For the word "click", return each line of the data in which it occurs.
━━━━━━
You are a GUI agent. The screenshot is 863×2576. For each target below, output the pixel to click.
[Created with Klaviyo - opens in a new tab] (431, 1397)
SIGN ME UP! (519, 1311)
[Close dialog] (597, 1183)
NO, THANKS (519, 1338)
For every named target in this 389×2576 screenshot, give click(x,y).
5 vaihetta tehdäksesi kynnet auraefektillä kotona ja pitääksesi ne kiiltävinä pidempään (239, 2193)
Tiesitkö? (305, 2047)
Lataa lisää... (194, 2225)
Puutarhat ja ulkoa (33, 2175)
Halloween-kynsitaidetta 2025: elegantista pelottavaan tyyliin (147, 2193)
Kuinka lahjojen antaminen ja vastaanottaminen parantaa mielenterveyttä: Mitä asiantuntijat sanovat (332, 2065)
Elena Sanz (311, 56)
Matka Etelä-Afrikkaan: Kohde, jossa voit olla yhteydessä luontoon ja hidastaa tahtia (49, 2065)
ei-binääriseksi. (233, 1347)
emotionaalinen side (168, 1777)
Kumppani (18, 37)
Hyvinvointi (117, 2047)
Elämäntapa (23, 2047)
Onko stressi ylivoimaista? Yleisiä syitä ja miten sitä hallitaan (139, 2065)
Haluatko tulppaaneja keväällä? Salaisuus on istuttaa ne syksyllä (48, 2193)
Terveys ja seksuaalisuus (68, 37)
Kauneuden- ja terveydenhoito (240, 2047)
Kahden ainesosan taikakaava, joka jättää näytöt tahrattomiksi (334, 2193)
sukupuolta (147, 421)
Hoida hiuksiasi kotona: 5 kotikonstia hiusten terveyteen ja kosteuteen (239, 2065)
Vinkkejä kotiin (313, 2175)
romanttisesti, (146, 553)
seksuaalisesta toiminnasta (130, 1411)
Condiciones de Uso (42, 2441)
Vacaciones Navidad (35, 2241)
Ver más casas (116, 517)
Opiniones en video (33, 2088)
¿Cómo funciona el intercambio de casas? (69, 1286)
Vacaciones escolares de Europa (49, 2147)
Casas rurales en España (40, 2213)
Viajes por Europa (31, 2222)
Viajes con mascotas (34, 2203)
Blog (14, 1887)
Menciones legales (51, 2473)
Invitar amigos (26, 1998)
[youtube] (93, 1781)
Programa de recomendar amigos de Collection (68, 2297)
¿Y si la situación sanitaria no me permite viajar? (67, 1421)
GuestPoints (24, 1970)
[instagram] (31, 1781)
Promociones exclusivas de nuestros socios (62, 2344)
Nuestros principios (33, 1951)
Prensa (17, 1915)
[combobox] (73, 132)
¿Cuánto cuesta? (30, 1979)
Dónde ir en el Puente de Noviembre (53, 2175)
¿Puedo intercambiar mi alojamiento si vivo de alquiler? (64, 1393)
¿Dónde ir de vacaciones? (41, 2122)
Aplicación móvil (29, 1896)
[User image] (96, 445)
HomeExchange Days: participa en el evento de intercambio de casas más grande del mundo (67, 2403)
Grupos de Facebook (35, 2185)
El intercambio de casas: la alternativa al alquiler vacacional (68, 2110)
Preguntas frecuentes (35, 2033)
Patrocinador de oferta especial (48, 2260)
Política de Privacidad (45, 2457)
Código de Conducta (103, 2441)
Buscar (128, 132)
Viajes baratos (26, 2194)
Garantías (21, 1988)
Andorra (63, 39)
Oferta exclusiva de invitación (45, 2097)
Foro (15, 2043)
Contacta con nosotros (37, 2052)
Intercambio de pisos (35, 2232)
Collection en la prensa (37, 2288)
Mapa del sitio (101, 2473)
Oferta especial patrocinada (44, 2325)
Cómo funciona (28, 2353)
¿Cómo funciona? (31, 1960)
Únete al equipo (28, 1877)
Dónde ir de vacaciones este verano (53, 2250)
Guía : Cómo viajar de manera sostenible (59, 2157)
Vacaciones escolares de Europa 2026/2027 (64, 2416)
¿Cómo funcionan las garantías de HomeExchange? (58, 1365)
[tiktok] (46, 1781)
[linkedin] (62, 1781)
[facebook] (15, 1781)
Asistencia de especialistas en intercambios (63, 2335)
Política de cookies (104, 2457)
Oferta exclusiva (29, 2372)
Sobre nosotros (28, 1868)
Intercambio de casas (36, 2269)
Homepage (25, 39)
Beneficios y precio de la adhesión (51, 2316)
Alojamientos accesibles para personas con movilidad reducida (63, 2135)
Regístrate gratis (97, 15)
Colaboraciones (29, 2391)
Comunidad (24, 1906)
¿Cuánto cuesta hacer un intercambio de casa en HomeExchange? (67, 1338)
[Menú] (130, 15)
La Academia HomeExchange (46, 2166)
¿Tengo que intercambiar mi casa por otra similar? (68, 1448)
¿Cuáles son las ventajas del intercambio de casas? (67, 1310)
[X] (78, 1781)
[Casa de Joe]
━━━━━━
> **Response box**:
You are a GUI agent. The screenshot is 863×2576. For each target below, output the pixel to click.
For every named target in this 389×2576 screenshot, give click(x,y).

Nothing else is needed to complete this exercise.